Credit risk is dynamic
Credit frameworks are often built like monuments—carefully constructed, then treated as immutable. That’s a mistake.
Credit risk behaves more like a wave than an edifice. It shifts with borrower behavior, economic conditions, portfolio composition, regulatory change, and people. A framework built for a moment in time inevitably develops blind spots.
My first employer’s failure was accelerated by an inability to adapt to legislative changes that reshaped commercial real estate lending. Rigid structures and ritualized processes all contributed.
Credit functions that focus on guardrails rather than micromanagement are better positioned to identify emerging risks and respond tactically and strategically. The same is true for Loan Review. When review becomes overly ritualistic, it misses trends that matter.

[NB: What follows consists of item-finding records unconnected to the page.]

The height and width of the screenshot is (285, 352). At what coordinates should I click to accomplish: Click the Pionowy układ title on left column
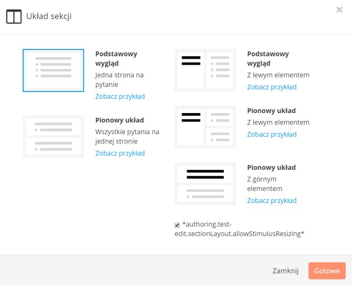119,120
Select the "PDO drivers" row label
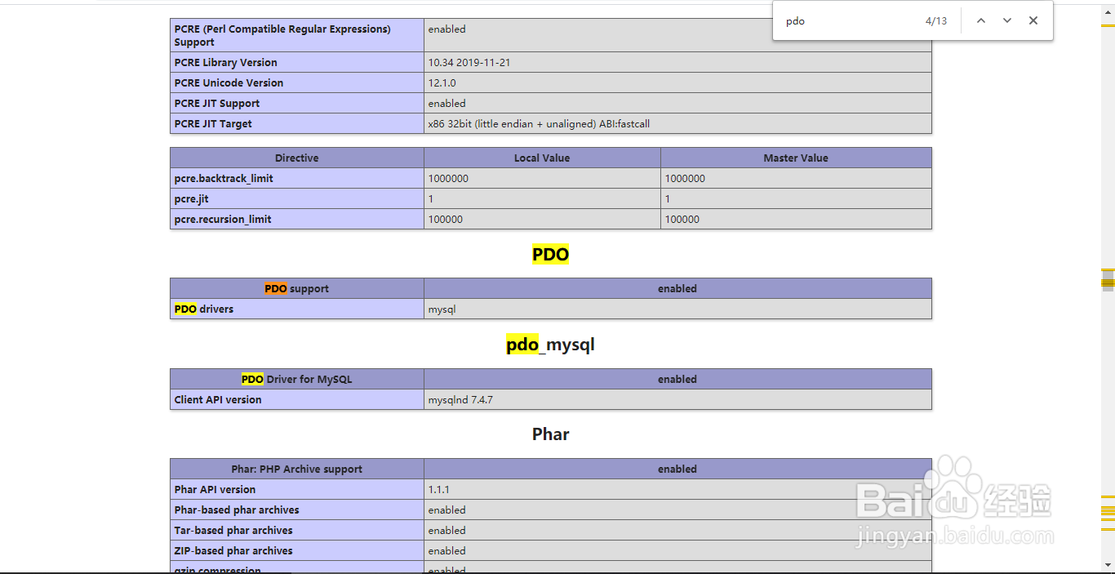 (x=204, y=309)
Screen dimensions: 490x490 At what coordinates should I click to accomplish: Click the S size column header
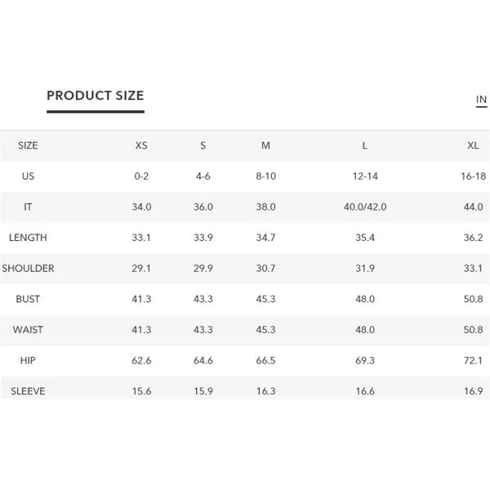pyautogui.click(x=203, y=145)
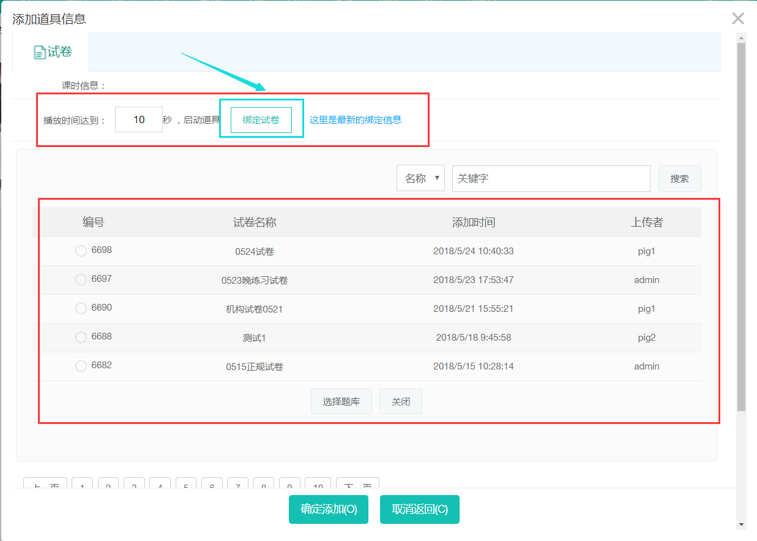Select radio button for 测试1 (6688)
Image resolution: width=757 pixels, height=541 pixels.
[81, 337]
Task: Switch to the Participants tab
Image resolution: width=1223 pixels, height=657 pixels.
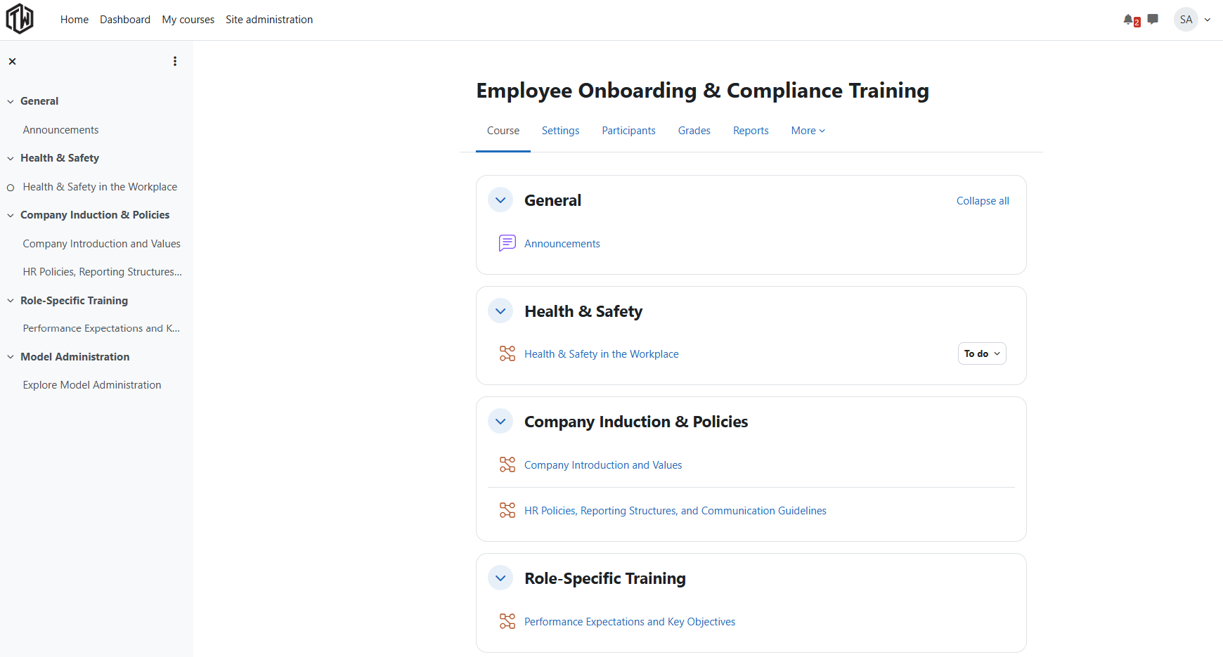Action: [628, 131]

That is why ownership matters so much. A dynamic risk environment requires people with clear authority, clear responsibility, and a framework that can adjust. At a minimum, institutions should conduct a bipartisan review of credit policy, guidance, and review processes every two years, and more frequently when conditions warrant. “Bipartisan” means collaboration between those who own risk and those who oversee it, with Loan Review contributing insight without compromising independence.
So, who owns credit risk?
Credit risk is exactly what we said at the outset: the possibility of loss when a borrower fails to repay. The challenge isn’t definition. The challenge is ownership.
By clinging to arbitrary constructs and reacting to long-past crises, we’ve blurred accountability to the point where everyone is responsible, and therefore no one is. The solution isn’t radical. It’s a reset: clarify roles, restore accountability, and adopt frameworks that are simple, dynamic, and fit for purpose.
The line needs meaningful authority and responsibility. Credit needs to establish guardrails and maintain discipline. Loan Review needs to determine whether the system is working and where it is not. Those roles differ, but they have to connect.
Institutions that fail to take these steps risk joining the thousands that didn’t fail spectacularly but instead faded into irrelevance.